--- start SUPPLIED MATERIAL ---
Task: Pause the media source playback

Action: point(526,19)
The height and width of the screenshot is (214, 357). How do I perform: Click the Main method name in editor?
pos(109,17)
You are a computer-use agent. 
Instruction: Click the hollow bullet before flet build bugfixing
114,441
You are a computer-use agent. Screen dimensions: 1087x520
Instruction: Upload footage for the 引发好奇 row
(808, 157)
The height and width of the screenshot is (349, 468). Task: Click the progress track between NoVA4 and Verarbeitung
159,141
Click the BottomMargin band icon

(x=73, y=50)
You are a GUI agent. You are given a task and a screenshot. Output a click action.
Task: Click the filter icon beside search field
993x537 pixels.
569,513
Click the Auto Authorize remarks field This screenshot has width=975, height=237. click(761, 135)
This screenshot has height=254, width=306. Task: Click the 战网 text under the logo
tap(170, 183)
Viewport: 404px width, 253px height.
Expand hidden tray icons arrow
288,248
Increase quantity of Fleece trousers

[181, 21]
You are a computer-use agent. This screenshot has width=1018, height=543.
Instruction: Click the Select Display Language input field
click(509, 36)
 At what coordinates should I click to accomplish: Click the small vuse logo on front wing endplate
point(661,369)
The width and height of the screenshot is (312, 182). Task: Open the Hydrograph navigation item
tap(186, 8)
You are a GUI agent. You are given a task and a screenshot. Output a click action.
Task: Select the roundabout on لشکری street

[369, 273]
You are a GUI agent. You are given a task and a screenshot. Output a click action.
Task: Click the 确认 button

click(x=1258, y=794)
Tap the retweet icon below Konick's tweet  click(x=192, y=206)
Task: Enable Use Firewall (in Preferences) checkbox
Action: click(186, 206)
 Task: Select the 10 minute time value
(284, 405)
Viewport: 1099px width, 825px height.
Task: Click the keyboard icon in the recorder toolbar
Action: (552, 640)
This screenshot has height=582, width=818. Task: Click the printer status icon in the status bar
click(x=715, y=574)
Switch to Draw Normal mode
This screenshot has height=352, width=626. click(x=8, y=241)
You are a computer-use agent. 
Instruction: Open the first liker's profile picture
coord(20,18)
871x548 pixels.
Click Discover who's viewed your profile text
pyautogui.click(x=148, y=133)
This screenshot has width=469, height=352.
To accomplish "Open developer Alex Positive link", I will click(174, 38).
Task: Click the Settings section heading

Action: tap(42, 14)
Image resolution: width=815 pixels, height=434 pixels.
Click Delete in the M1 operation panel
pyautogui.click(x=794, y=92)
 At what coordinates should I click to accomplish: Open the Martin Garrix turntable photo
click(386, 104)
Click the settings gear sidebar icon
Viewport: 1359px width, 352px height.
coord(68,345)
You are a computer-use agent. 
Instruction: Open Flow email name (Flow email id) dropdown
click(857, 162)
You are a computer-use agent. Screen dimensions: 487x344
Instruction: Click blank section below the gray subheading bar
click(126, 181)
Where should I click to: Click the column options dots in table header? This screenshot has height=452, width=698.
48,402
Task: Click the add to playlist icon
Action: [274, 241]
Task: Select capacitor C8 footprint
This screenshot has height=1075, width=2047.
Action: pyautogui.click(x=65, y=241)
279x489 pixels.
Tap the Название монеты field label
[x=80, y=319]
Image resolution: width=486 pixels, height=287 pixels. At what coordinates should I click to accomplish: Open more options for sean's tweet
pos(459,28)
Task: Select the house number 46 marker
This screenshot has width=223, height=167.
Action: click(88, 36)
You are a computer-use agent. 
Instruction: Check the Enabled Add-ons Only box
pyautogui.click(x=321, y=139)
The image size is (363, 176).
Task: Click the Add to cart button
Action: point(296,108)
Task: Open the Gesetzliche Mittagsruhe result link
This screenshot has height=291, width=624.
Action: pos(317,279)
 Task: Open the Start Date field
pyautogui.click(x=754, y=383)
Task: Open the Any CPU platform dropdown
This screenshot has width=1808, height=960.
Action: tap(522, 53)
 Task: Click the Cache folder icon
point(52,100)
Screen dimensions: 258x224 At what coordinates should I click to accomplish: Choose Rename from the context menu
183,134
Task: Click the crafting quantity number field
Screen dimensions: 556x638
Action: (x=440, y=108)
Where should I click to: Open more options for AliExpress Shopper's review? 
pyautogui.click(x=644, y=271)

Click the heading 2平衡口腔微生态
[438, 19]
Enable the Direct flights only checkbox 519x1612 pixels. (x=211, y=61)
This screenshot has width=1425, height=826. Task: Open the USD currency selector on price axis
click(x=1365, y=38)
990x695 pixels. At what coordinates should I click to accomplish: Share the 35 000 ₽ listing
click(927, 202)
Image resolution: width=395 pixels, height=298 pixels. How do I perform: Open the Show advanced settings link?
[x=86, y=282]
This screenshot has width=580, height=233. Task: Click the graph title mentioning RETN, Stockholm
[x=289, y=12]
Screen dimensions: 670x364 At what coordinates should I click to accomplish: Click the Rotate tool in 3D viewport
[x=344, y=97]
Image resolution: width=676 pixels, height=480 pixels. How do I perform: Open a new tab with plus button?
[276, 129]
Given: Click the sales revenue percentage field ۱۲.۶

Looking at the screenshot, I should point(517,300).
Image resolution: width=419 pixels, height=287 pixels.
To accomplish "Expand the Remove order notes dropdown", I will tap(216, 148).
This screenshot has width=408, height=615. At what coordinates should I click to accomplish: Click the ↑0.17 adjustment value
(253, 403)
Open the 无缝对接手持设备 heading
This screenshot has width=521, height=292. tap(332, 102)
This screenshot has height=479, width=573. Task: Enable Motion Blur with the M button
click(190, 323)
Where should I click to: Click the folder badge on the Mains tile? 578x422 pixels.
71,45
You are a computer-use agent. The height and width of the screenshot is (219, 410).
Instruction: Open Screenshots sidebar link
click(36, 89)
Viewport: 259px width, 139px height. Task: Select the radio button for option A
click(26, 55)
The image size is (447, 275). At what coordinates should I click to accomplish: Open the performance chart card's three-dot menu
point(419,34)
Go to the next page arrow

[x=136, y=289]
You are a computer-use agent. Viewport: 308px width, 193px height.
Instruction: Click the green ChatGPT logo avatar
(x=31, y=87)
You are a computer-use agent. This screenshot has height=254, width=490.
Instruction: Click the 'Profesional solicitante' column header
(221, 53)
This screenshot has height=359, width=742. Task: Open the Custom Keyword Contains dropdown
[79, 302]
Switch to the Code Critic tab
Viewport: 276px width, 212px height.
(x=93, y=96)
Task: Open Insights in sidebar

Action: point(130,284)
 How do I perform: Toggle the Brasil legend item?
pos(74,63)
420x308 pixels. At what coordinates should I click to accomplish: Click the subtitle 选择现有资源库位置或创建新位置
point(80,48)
--- end SUPPLIED MATERIAL ---
Which lines in the records contain the string "folder"? Find each one and copy it out in full.

■ **ANSWER TO THIS TASK**:
 Task: Click the Cache folder icon
Where should I click to: Click the folder badge on the Mains tile? 578x422 pixels.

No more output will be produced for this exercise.